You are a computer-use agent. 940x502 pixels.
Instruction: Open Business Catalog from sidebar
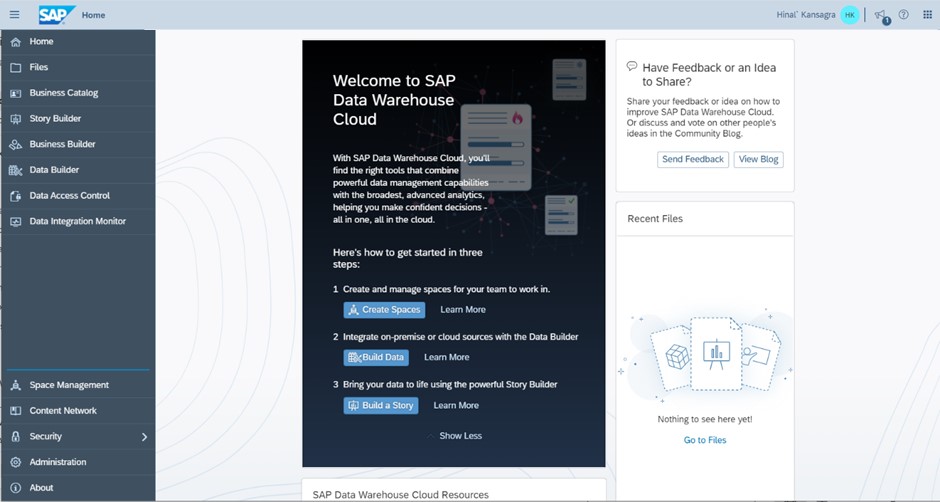click(63, 93)
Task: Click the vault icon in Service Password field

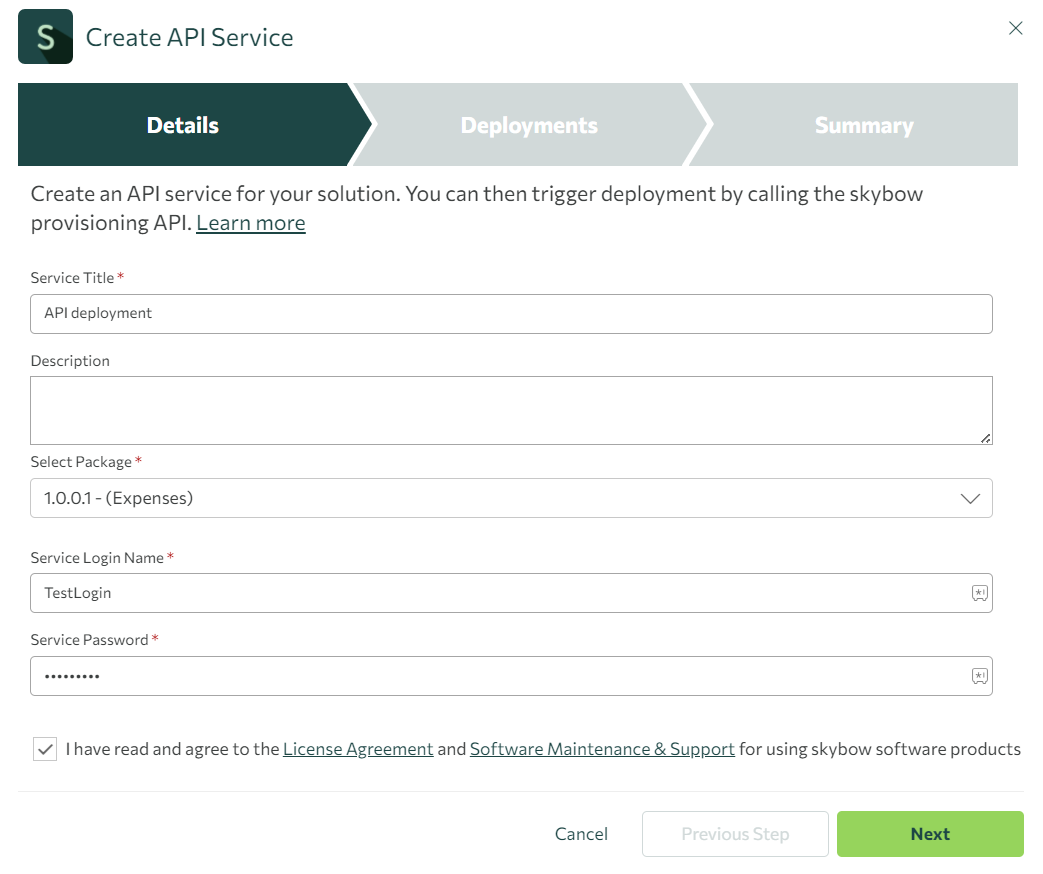Action: pyautogui.click(x=977, y=676)
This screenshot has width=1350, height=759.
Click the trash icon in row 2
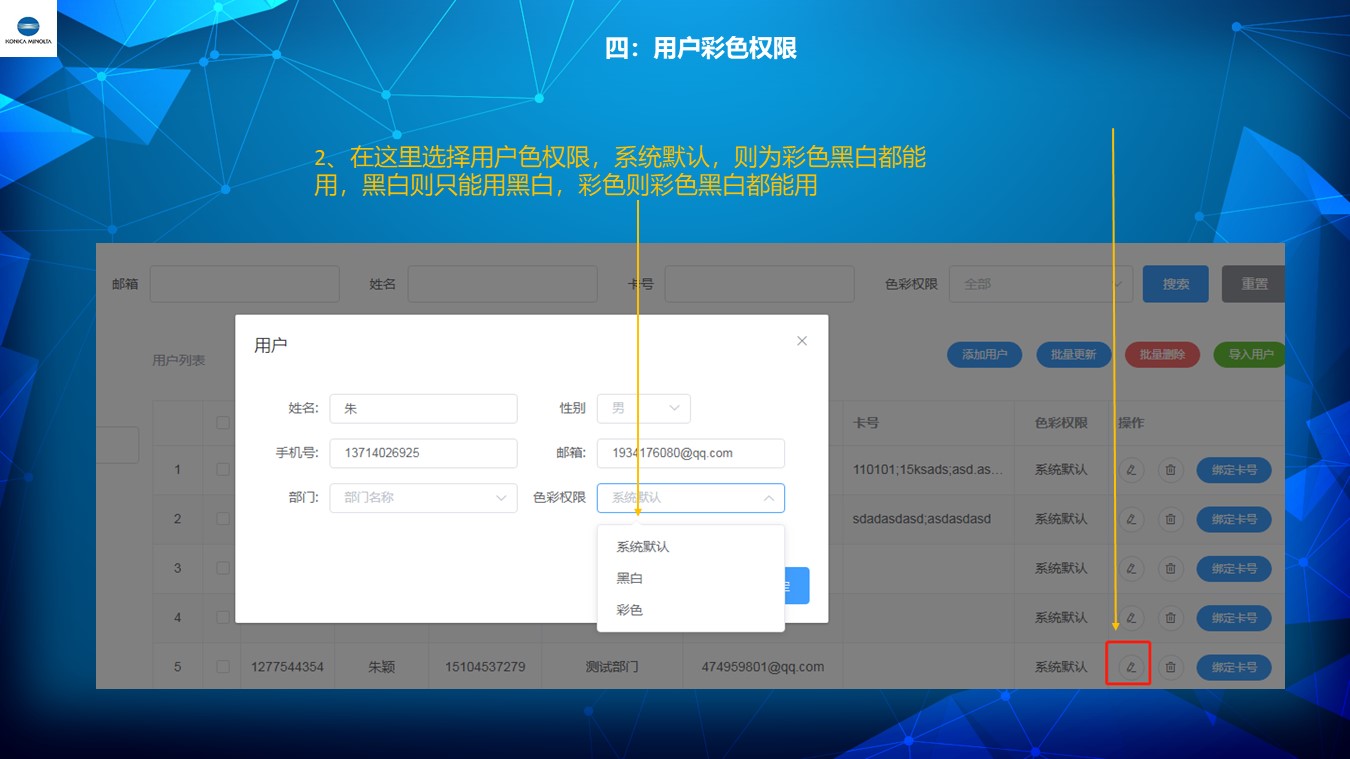click(x=1170, y=519)
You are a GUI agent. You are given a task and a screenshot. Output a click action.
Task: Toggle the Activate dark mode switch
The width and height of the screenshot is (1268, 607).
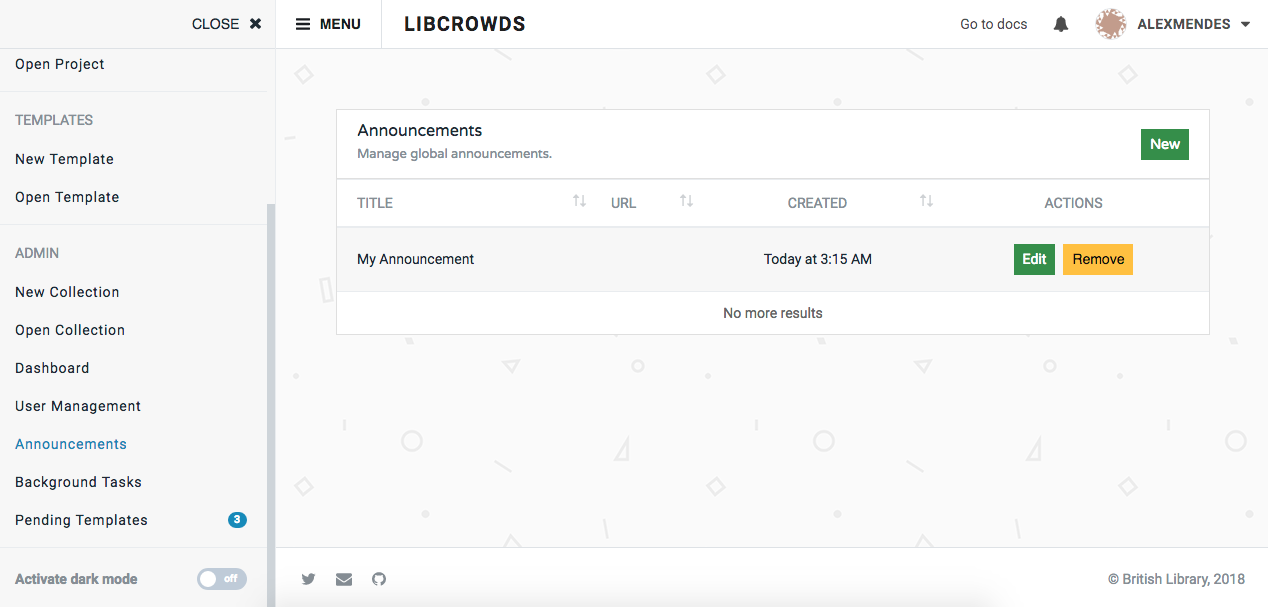click(x=221, y=579)
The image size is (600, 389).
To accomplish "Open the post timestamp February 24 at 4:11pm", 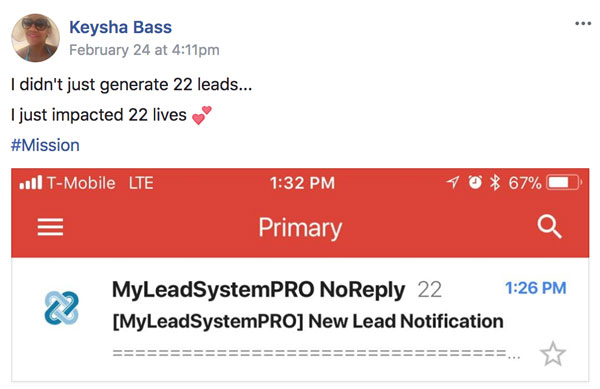I will tap(144, 50).
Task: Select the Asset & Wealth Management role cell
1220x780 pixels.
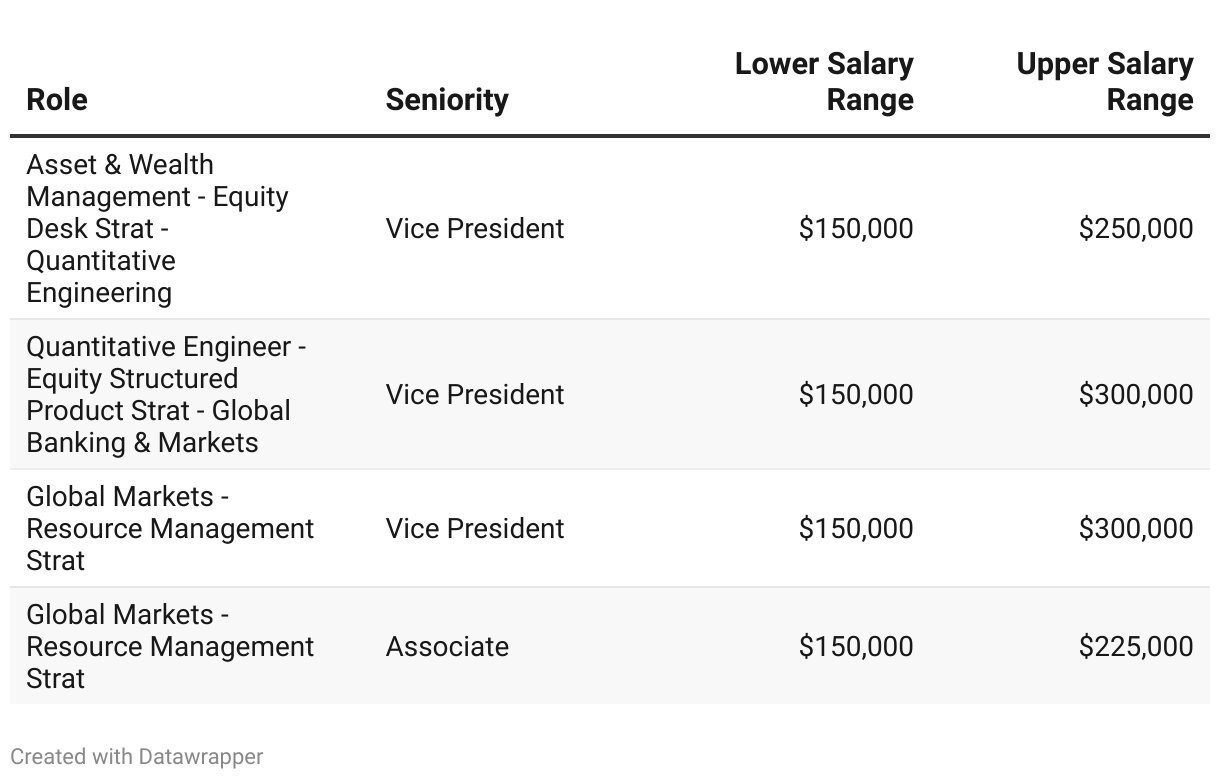Action: coord(157,228)
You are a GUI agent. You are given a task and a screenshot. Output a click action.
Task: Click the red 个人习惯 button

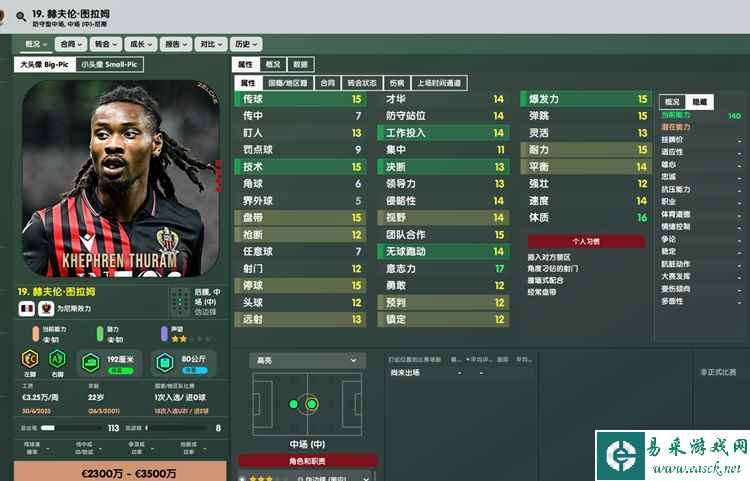586,241
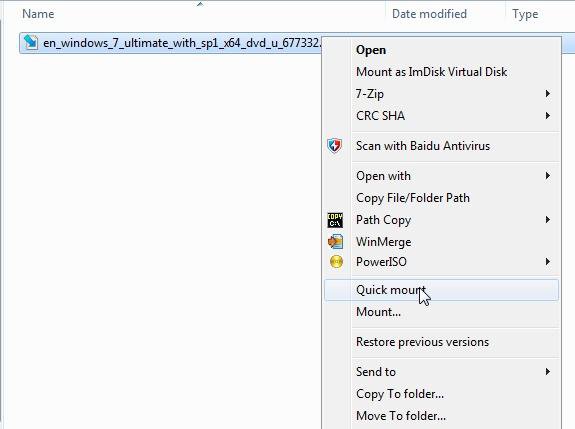The width and height of the screenshot is (575, 429).
Task: Click the Baidu Antivirus shield icon
Action: [x=334, y=146]
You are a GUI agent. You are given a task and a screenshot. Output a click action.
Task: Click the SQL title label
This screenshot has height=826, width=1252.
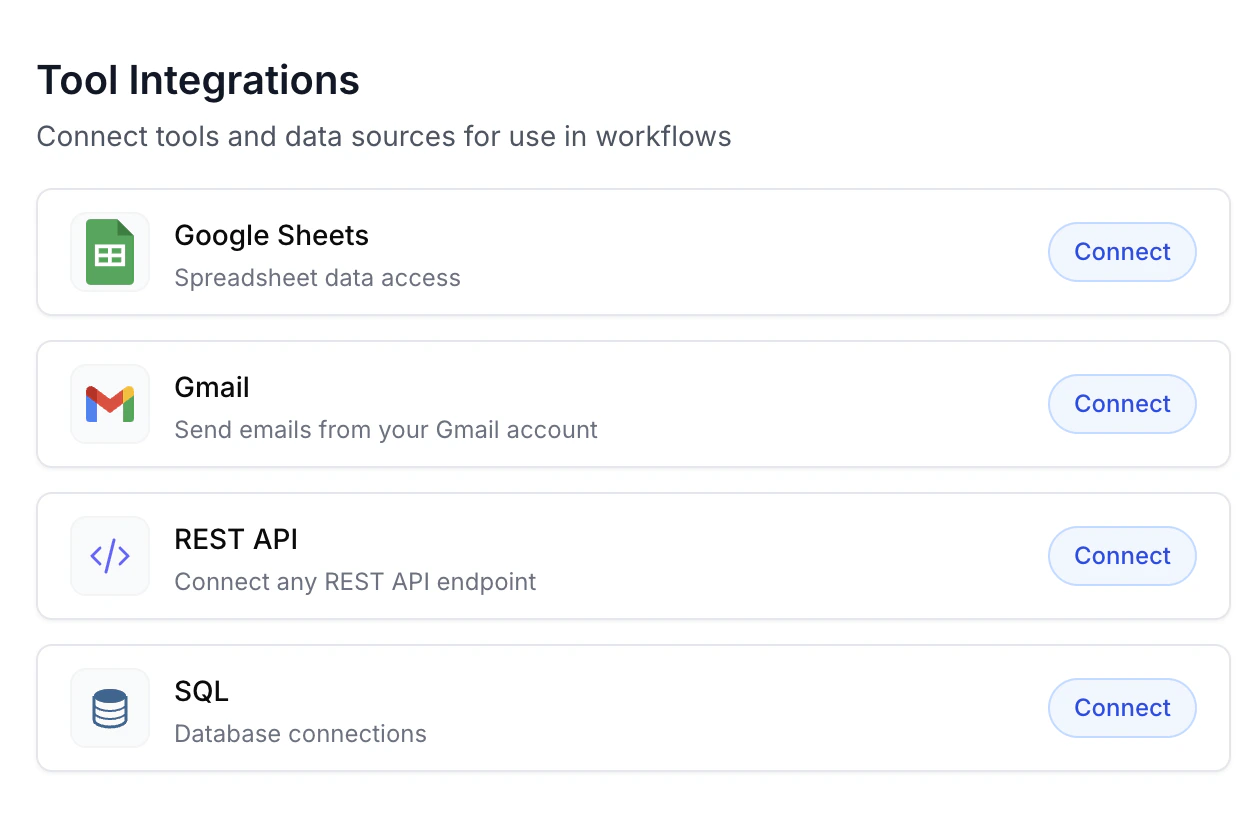201,691
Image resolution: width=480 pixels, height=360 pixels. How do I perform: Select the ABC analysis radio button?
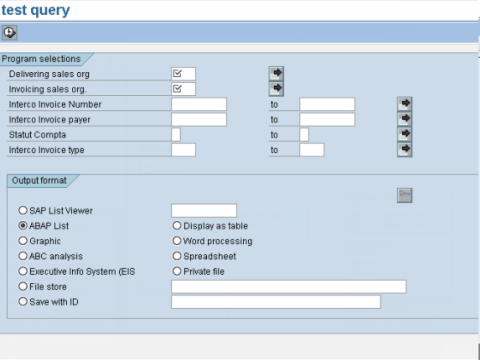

**Exercise**
Exclude all pictures and reproduce exactly the lines from the one containing "Task: Click the SQL title label" through the final line of the entries above.

**Worked solution**
Task: Click the SQL title label
This screenshot has height=826, width=1252.
201,691
Image resolution: width=480 pixels, height=360 pixels. How do I perform: Select the ABC analysis radio button?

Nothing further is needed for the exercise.